[GIVEN REQUEST]: Recast the part of the records that opens with the line containing "The height and width of the screenshot is (768, 1366)." and closes with the line containing "Decrease expiration time" as a JSON list of strings, one string per line, leaving out blank lines.

>> start RECORDS

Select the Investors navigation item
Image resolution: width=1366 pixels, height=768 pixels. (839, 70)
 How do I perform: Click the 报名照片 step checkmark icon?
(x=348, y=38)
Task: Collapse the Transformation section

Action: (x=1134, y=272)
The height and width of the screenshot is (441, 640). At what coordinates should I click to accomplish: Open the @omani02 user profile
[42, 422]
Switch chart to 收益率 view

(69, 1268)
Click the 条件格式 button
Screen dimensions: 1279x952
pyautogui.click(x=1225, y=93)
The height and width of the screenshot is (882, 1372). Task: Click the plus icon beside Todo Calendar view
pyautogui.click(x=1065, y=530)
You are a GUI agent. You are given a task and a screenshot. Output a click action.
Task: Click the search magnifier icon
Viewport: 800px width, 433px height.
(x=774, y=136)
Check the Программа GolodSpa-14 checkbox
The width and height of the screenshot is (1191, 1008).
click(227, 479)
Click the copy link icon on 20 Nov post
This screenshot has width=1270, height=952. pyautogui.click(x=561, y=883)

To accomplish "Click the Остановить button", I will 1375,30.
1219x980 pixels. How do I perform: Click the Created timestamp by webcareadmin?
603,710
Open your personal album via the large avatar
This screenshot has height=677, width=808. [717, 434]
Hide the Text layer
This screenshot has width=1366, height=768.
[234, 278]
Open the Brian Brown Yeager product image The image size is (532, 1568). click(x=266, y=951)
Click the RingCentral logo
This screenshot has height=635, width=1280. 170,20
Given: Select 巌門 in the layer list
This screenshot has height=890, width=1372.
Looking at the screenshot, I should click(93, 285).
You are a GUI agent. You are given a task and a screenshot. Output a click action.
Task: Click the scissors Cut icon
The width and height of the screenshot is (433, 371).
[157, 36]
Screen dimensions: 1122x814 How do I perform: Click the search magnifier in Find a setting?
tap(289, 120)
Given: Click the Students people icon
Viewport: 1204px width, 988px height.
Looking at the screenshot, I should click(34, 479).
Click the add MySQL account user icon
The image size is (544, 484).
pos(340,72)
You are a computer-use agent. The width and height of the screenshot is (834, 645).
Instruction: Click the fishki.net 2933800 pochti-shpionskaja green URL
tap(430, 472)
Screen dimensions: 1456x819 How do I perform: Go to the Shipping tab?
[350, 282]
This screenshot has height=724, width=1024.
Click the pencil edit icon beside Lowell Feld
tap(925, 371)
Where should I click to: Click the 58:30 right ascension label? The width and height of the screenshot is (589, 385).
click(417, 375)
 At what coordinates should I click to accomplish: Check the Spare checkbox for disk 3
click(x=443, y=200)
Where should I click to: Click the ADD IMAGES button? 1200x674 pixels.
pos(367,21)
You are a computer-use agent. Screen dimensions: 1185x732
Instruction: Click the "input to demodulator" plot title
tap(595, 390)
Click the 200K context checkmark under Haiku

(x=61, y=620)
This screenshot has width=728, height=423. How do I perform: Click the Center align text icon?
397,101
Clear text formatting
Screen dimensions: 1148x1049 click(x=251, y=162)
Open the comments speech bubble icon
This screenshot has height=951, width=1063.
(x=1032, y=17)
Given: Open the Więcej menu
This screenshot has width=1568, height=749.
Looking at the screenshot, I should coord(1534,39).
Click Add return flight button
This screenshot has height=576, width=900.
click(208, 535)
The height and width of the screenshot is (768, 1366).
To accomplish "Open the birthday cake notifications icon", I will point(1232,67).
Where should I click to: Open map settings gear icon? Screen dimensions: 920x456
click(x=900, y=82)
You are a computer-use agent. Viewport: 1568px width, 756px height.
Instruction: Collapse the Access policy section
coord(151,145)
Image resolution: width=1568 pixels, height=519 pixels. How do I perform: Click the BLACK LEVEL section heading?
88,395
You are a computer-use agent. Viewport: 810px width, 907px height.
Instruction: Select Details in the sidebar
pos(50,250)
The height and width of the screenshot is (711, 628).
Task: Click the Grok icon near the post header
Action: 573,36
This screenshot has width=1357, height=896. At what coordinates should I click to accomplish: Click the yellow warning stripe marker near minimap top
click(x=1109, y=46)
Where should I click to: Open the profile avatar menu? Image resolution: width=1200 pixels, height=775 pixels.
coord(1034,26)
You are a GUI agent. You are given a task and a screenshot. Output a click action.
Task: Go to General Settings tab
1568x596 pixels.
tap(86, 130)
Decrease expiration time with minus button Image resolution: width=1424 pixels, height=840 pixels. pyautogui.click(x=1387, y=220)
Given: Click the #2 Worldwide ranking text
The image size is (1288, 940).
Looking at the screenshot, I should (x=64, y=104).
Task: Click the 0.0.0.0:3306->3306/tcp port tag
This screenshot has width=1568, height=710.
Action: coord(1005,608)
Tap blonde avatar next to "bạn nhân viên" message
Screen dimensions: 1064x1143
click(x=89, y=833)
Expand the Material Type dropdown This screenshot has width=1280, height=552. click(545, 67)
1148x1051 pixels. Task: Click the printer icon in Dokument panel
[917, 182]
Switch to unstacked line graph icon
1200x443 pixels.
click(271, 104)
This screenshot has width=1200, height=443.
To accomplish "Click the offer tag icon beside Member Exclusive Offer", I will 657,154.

>> end RECORDS

[THE SOLUTION]:
[
  "The height and width of the screenshot is (768, 1366).",
  "To accomplish \"Open the birthday cake notifications icon\", I will point(1232,67).",
  "Where should I click to: Open map settings gear icon? Screen dimensions: 920x456",
  "click(x=900, y=82)",
  "You are a computer-use agent. Viewport: 1568px width, 756px height.",
  "Instruction: Collapse the Access policy section",
  "coord(151,145)",
  "Image resolution: width=1568 pixels, height=519 pixels. How do I perform: Click the BLACK LEVEL section heading?",
  "88,395",
  "You are a computer-use agent. Viewport: 810px width, 907px height.",
  "Instruction: Select Details in the sidebar",
  "pos(50,250)",
  "The height and width of the screenshot is (711, 628).",
  "Task: Click the Grok icon near the post header",
  "Action: 573,36",
  "This screenshot has width=1357, height=896. At what coordinates should I click to accomplish: Click the yellow warning stripe marker near minimap top",
  "click(x=1109, y=46)",
  "Where should I click to: Open the profile avatar menu? Image resolution: width=1200 pixels, height=775 pixels.",
  "coord(1034,26)",
  "You are a GUI agent. You are given a task and a screenshot. Output a click action.",
  "Task: Go to General Settings tab",
  "1568x596 pixels.",
  "tap(86, 130)",
  "Decrease expiration time with minus button Image resolution: width=1424 pixels, height=840 pixels. pyautogui.click(x=1387, y=220)"
]